Work to complete: Pull every line containing "details" from the entries.

Pixel coordinate grounding data:

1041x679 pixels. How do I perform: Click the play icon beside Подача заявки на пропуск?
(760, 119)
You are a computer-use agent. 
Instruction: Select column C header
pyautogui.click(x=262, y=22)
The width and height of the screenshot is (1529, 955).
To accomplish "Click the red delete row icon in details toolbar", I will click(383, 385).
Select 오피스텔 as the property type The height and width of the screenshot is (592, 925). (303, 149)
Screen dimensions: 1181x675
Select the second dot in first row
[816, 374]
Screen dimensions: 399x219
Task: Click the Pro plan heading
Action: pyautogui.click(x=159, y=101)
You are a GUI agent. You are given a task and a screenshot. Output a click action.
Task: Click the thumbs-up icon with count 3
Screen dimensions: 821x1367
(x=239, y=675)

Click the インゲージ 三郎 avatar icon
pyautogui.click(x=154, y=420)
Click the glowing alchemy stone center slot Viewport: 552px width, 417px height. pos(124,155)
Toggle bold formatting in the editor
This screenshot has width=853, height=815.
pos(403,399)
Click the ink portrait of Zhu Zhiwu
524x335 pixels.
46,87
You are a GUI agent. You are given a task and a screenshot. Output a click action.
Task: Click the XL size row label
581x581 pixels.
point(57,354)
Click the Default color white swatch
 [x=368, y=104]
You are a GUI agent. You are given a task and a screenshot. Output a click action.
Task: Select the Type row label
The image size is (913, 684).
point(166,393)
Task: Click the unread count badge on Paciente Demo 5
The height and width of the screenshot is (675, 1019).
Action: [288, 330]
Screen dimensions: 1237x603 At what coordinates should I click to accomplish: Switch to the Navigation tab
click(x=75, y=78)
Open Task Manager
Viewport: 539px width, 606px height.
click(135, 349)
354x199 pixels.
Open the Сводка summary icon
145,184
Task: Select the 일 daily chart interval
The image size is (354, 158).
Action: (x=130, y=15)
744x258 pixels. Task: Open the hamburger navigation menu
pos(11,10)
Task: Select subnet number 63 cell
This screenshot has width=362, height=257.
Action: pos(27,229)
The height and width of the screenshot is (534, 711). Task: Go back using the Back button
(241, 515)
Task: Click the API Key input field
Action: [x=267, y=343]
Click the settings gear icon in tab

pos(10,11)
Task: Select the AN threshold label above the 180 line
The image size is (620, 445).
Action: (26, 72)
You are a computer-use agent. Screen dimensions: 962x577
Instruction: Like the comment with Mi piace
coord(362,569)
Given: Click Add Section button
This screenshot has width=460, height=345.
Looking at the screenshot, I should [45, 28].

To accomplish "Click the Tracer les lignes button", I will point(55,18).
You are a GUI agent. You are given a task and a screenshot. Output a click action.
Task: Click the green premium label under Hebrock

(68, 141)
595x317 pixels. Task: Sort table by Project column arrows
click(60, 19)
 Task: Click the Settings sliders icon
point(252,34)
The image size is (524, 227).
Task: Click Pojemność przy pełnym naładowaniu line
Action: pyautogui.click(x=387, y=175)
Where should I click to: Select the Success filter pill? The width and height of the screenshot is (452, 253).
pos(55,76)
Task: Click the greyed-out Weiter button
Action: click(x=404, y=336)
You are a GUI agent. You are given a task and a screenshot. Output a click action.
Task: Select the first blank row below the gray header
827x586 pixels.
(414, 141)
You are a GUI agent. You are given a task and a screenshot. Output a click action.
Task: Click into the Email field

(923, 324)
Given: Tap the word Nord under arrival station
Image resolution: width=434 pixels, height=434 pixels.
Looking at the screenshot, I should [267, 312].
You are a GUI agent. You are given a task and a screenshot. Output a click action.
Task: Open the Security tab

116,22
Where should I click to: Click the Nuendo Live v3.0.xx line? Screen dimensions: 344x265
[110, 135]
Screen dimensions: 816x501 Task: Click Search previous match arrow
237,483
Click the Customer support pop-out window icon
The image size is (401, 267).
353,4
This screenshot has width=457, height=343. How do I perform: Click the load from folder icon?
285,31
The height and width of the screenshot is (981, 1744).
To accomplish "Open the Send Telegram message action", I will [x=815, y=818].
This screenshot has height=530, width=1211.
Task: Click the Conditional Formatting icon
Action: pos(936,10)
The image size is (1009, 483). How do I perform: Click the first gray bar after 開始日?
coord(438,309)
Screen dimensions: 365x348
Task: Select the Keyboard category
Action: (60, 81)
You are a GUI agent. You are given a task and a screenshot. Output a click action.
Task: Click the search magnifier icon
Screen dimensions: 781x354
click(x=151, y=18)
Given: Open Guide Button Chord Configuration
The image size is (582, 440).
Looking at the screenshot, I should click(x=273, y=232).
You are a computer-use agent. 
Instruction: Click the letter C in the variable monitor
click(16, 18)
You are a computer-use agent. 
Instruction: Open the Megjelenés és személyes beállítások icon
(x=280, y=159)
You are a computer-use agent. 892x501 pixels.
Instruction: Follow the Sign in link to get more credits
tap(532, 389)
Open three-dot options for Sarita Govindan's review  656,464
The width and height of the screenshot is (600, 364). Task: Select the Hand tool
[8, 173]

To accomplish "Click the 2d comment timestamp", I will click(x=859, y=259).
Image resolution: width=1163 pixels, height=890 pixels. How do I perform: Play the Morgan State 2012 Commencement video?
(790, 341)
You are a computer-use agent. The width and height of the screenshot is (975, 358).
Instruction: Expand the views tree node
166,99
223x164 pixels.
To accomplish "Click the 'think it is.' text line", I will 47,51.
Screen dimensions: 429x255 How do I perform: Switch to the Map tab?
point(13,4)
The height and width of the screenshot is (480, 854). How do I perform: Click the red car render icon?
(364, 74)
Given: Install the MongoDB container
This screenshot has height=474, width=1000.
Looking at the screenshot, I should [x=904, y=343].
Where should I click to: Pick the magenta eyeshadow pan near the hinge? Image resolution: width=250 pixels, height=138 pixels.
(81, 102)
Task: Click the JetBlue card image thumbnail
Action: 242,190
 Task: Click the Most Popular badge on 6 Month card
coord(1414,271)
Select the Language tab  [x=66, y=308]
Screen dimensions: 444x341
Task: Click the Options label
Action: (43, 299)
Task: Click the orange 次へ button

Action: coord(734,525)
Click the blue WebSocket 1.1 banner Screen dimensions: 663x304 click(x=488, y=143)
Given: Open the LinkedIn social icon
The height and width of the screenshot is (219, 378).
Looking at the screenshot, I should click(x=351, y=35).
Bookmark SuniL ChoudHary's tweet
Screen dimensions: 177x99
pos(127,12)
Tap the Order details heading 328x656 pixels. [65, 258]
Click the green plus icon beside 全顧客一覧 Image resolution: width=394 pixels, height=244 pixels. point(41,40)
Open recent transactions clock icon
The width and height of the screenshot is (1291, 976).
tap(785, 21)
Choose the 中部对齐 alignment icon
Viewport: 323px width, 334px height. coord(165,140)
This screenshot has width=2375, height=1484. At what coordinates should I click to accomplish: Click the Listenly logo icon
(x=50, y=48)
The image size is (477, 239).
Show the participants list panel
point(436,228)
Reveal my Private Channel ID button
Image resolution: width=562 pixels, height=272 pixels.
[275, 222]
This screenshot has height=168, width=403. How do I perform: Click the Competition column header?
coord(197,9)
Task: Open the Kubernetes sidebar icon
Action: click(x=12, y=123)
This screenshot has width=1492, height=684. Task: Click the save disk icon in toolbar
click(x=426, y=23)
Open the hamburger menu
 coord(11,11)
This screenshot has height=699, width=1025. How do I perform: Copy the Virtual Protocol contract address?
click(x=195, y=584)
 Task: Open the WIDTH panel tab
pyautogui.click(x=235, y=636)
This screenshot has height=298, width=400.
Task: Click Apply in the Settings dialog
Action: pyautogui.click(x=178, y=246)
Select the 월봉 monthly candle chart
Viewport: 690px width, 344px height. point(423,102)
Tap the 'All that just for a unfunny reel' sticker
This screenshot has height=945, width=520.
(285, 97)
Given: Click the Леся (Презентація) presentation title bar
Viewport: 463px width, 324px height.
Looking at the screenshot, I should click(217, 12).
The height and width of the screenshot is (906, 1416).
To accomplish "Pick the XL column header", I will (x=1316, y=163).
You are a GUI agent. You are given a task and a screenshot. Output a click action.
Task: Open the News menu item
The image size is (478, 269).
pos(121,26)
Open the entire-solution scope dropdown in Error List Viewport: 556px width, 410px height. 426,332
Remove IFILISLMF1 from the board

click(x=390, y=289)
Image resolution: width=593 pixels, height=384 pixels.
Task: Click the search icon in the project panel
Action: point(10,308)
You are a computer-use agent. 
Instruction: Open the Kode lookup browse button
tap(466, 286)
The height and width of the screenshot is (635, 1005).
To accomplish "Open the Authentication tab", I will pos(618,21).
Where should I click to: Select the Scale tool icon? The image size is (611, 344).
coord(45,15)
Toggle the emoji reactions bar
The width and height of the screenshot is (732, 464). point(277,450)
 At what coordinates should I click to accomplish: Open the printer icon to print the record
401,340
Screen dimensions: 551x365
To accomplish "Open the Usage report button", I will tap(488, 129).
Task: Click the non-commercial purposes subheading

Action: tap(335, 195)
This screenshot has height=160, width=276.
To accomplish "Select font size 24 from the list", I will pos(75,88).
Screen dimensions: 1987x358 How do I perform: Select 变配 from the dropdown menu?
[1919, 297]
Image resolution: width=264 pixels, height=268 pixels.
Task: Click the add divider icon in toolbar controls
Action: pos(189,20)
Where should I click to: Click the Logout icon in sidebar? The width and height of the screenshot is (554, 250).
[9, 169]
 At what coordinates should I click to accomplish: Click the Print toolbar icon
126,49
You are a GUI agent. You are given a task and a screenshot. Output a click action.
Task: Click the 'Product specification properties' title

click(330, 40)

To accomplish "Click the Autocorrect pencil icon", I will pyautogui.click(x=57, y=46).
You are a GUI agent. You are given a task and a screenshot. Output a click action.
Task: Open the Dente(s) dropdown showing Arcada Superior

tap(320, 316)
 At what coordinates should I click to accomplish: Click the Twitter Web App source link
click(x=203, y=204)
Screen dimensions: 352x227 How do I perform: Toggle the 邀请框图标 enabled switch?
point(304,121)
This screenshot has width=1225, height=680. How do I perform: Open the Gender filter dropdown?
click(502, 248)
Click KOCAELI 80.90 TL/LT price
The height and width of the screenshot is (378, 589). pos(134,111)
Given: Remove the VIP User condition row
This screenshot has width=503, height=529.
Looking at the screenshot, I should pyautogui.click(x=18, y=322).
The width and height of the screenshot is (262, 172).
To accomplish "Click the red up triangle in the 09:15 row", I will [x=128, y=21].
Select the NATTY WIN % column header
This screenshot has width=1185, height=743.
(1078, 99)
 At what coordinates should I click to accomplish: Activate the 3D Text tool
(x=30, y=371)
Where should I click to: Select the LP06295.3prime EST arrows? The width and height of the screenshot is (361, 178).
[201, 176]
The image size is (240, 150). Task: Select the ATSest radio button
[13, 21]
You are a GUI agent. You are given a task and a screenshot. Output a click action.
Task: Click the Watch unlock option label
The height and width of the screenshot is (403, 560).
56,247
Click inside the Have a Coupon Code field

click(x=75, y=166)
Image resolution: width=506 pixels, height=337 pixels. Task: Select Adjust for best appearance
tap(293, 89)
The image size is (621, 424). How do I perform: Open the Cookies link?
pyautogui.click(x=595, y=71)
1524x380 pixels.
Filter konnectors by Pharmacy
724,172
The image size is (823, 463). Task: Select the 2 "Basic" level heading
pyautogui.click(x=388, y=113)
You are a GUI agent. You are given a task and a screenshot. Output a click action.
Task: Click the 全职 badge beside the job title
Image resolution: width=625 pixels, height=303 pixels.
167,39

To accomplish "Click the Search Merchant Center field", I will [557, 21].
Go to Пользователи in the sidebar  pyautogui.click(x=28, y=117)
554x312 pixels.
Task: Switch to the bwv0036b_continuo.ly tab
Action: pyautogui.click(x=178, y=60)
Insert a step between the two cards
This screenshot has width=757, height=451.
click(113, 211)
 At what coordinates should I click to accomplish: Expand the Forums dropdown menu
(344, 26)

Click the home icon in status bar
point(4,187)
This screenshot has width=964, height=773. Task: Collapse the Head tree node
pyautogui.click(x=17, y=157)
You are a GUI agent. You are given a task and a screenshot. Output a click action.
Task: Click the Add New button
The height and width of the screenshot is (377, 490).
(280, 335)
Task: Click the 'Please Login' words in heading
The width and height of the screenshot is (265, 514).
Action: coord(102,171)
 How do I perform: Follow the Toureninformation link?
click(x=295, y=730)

Answer section:
To accomplish "Click the red delete row icon in details toolbar", I will click(383, 385).
Tap the Order details heading 328x656 pixels. [65, 258]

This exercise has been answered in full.